Problem description: Rewrite the listing from the line holding "Click the blue season" through the line holding "Action: 23,57", inclusive, renaming "Resource Monitor" to "Task Manager" and leaving everything else unchanged.
○ ○ ○ ○ ○ ○ ○
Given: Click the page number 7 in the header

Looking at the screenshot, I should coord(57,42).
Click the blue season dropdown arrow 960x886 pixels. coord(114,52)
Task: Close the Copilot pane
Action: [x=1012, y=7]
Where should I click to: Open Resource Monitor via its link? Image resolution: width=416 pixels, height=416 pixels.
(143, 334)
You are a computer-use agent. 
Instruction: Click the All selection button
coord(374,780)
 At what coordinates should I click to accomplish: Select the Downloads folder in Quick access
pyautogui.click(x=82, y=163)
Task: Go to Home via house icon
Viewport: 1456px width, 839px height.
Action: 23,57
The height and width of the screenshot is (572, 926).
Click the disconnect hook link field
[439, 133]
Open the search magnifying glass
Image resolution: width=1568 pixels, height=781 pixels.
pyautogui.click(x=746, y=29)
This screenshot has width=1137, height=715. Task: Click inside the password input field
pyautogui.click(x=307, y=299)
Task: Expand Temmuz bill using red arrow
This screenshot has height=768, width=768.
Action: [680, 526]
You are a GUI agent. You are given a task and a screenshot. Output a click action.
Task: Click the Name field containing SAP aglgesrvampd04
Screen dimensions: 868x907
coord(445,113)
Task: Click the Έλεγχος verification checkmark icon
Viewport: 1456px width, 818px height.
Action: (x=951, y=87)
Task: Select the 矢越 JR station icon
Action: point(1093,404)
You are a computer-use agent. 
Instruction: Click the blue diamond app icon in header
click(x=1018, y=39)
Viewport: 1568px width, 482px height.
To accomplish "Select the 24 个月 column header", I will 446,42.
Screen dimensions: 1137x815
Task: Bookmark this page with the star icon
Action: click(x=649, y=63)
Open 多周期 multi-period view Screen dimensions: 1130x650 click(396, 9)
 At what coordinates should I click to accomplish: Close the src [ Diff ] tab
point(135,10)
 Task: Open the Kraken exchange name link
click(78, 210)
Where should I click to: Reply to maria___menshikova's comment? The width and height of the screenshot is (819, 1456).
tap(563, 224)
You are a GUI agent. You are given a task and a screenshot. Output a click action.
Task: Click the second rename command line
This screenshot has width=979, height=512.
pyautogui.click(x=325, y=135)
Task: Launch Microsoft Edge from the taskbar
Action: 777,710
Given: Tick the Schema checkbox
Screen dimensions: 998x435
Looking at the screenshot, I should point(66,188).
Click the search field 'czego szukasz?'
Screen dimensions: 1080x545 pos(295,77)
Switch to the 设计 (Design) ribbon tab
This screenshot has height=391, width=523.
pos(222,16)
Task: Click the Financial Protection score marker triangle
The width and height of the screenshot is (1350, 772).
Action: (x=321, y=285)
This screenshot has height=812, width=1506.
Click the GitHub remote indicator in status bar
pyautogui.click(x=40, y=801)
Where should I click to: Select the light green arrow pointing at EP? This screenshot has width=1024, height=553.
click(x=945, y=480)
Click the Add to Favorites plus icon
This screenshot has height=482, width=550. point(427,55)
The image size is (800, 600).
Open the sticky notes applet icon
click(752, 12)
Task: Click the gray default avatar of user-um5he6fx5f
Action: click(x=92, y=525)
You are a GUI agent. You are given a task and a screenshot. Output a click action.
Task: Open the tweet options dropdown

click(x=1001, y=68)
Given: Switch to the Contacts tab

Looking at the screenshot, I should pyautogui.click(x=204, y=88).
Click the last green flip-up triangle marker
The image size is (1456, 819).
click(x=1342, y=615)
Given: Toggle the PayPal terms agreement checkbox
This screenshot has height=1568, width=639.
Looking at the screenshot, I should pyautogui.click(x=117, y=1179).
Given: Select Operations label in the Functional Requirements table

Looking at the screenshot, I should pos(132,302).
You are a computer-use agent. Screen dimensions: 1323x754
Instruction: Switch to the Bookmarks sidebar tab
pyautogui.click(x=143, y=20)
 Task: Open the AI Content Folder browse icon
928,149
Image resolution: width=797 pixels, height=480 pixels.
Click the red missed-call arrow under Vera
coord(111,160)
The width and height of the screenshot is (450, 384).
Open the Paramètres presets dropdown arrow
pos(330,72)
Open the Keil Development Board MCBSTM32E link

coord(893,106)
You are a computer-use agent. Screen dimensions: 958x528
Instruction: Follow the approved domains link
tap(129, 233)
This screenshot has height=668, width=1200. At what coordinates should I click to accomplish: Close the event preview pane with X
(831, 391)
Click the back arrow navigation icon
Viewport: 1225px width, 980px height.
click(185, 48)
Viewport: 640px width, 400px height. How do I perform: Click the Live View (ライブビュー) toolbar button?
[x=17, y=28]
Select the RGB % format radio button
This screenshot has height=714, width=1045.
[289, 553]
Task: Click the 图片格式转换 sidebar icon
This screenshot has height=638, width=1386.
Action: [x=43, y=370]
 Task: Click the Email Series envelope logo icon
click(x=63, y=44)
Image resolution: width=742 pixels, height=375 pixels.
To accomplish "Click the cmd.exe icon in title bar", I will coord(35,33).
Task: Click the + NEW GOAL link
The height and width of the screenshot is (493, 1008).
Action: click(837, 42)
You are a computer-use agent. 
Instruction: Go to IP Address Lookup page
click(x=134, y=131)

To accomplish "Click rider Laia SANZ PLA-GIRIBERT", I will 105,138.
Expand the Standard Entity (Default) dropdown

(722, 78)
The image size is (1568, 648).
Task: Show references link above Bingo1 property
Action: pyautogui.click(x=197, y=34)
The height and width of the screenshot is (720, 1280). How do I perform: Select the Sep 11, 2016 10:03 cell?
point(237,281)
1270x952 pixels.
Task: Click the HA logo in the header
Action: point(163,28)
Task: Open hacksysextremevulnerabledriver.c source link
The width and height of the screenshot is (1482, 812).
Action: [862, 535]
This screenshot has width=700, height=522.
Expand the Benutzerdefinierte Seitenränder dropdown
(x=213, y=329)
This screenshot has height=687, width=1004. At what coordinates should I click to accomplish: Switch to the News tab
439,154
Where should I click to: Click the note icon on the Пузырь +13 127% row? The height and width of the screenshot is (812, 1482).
○ ○ ○ ○ ○ ○ ○
Task output:
Click the blue season dropdown arrow 960x886 pixels. coord(114,52)
Task: Close the Copilot pane
Action: [x=1012, y=7]
Where should I click to: Open Task Manager via its link? Image resolution: width=416 pixels, height=416 pixels.
(143, 334)
You are a computer-use agent. 
Instruction: Click the All selection button
coord(374,780)
 At what coordinates should I click to accomplish: Select the Downloads folder in Quick access
pyautogui.click(x=82, y=163)
Task: Go to Home via house icon
Viewport: 1456px width, 839px height.
Action: 23,57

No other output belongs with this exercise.